(AVAILABLE DATA)

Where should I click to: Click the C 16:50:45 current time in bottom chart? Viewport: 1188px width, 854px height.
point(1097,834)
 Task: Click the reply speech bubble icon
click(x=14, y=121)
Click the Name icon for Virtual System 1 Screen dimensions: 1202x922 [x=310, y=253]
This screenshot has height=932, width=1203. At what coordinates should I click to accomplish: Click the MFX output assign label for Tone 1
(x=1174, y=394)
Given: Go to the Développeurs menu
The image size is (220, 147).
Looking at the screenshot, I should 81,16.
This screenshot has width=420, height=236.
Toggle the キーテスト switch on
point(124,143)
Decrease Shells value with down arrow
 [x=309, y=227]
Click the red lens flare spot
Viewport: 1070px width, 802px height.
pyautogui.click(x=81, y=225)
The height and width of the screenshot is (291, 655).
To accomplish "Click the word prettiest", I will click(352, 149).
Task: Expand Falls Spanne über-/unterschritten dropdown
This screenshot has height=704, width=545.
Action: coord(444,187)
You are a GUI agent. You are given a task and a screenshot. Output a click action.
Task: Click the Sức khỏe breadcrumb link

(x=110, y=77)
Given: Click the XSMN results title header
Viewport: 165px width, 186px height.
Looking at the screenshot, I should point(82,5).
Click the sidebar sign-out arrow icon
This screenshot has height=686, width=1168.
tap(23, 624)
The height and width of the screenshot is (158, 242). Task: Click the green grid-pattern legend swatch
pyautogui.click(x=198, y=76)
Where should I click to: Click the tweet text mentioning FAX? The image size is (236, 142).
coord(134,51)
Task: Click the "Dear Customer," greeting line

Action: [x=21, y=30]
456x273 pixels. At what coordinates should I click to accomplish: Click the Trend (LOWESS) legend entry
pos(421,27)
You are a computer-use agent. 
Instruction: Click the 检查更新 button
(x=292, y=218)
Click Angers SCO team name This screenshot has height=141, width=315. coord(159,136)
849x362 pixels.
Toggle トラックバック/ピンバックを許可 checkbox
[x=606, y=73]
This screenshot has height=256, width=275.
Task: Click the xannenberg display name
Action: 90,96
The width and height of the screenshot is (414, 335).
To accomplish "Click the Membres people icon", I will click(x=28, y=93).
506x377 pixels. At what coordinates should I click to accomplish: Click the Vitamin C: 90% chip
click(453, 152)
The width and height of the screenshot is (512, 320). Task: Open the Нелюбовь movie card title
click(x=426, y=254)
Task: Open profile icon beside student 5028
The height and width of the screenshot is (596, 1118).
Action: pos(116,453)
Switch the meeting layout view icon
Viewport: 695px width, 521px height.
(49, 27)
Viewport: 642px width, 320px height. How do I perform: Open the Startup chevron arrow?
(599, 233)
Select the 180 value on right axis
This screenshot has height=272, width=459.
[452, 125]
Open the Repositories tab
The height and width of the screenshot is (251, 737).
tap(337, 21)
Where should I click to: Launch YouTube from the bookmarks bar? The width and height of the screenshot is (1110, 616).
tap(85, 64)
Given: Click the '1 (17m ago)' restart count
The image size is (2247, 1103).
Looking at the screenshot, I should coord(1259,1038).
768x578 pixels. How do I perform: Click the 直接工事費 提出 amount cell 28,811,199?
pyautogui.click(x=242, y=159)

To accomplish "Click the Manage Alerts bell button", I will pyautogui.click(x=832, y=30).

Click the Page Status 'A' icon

(End AVAILABLE DATA)

EXERCISE REQUIREMENTS — Take every line from the records that holds "agent" and copy it down.

EXERCISE RESPONSE —
You are a GUI agent. You are given a task and a screenshot. Output a click action.
You are a computer-use agent. 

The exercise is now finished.